Me admira en el caso de Edgardo Rodríguez Juliá, su empeño de que las imágenes de una cultura no desaparezcan. El tamaño del esfuerzo de reapropiación expresiva es equivalente al tamaño de los riesgos que atraviesan a esa misma cultura. Rodríguez Juliá va al detalle, a la precisión narrativa, con un énfasis del que no escapa el más mínimo grano de arena. La crítica ha querido reconocer en este empeño el oficio de un cronista. Pero nada más alejado que esa (im)precisión. Si a veces asoma el cronista, asoma a la usanza de los cronistas reales de Indias que todo lo inventariaban. Pero a diferencia de éstos, Rodríguez Juliá retrata el mundo un día antes de su desaparición con la precisión de un escultor de epitafios.

La lectura de El cruce de la Bahía de Guánica nos revela un mundo admirable: el mundo de los personajes “playeros” de Puerto Rico.

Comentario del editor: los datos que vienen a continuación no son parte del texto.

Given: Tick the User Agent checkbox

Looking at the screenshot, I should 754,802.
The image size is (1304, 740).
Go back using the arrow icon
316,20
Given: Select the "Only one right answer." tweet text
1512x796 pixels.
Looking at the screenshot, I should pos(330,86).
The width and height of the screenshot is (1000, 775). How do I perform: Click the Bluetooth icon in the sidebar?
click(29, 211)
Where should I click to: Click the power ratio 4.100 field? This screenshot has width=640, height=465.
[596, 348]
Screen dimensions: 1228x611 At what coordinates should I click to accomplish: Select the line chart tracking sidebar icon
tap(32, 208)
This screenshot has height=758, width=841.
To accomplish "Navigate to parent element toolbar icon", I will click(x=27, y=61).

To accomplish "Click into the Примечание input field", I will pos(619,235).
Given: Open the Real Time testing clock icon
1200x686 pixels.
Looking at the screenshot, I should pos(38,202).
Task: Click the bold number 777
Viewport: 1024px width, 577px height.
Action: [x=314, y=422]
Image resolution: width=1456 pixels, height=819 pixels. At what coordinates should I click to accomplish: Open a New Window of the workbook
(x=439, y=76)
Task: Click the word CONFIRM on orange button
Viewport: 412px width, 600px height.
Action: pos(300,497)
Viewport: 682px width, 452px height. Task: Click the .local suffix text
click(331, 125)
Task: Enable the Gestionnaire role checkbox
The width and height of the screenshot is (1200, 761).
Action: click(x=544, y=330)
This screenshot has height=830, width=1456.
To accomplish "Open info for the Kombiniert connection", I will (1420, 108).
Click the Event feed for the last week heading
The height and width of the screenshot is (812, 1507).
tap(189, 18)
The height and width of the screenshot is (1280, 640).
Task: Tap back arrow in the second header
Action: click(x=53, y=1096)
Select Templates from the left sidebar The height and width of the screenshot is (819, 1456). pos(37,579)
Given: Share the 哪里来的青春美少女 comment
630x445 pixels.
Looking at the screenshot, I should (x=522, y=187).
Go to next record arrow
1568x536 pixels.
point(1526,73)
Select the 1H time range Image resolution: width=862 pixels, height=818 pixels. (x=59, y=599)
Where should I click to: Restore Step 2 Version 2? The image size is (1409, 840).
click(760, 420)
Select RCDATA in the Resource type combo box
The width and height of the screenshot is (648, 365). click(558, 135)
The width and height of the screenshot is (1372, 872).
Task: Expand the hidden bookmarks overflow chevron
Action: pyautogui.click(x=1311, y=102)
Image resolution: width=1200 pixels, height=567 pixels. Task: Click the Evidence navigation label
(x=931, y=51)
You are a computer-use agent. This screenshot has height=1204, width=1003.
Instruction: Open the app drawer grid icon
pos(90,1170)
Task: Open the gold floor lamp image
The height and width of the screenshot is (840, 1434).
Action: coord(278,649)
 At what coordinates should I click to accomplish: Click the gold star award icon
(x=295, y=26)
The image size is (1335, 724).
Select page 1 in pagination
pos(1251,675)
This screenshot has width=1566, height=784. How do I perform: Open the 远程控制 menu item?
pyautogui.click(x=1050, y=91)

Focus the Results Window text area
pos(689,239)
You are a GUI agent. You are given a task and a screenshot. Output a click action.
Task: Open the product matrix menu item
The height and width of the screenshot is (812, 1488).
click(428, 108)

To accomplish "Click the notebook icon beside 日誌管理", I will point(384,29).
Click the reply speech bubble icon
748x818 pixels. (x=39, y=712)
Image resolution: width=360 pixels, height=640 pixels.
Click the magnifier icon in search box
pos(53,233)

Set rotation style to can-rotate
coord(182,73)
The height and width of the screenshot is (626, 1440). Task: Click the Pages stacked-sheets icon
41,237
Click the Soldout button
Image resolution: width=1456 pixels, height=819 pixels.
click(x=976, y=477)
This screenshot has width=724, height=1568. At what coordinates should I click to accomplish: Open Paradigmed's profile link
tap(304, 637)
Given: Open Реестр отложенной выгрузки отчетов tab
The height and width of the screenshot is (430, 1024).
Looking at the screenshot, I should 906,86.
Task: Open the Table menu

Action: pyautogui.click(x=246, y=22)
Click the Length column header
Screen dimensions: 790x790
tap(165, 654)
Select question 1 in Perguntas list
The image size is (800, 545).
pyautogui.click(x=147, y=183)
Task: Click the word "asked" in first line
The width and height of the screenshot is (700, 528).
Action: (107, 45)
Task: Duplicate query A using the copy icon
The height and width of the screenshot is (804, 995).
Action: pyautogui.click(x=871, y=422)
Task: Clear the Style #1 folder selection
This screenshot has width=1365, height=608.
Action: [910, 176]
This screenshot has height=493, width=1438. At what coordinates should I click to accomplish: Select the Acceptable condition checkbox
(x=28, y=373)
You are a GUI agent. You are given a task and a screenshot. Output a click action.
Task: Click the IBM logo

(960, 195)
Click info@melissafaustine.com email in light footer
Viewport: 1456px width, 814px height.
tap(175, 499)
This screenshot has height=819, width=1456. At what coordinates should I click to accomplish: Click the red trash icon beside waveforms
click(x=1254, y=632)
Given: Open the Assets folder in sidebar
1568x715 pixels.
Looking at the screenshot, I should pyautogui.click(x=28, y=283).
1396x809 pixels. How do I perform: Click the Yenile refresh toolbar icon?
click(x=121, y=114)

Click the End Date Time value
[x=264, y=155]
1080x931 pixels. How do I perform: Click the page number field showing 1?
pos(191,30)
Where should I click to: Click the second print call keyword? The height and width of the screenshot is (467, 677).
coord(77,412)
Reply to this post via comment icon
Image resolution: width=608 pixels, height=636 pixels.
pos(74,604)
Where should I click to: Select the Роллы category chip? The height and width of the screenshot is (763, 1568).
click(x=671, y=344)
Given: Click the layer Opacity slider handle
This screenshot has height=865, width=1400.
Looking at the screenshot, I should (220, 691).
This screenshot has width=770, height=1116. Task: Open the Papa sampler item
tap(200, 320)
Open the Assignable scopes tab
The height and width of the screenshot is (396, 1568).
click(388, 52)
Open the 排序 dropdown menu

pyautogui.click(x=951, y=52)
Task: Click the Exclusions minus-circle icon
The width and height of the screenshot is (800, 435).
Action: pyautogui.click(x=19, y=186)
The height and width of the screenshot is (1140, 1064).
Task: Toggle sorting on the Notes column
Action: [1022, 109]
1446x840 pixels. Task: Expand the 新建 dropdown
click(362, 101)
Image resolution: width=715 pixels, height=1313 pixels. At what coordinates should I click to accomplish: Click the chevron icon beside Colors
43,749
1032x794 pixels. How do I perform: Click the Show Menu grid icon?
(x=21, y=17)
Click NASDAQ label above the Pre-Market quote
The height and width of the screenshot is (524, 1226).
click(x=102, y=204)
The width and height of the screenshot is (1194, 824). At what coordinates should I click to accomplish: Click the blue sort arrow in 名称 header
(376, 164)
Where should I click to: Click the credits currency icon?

Capítulo a capítulo, van desfilando por sus páginas nadadores, kiosqueros, surfistas, bebedores y hasta artistas que se han refugiado en chozas playeras. El reflejo de ese mundo aparentemente intrascendente alcanza en Rodríguez Juliá cimas extraordinarias. Se diría que, de tanto hurgar en esa materia, la materia misma se transforma, se convierte al fin y al cabo en literatura. Una imagen perdurable sobrevive por encima de otras: la de un nadador de fondo que, en medio de la bahía, sigue braceando exhausto contra la corriente y mira la costa desde lejos. Su distanciamiento es suficientemente amplio como para entender que Puerto Rico es una isla y que una de las dificultades de esa cultura es la de ver hacia dentro de sí misma. La metáfora que Rodríguez Juliá construye es exacta: sólo desde afuera podemos vernos, sólo desde el agua podemos entender que somos una isla.

Cultura aislada como pocas, la portorriqueña vive momentos apremiantes que todos conocemos. La carrera de Rodríguez Juliá es contra reloj: mientras más escriba, más sentido acumulará de una cultura. No en vano le declaraba al mismo Julio Ortega que la función primordial de su literatura era “insistir en la tradición de explicar lo que es Puerto Rico”. Lejos entonces de otras acepciones, las circunstancias históricas lo llevan a afirmar que “el problema de la identidad aflora a través de todas las generaciones”. He aquí un autor para quien la escritura misma es el testimonio más fehaciente de la identidad de una cultura. Escritura contra borrón; memoria contra la gradual disipación de las imágenes.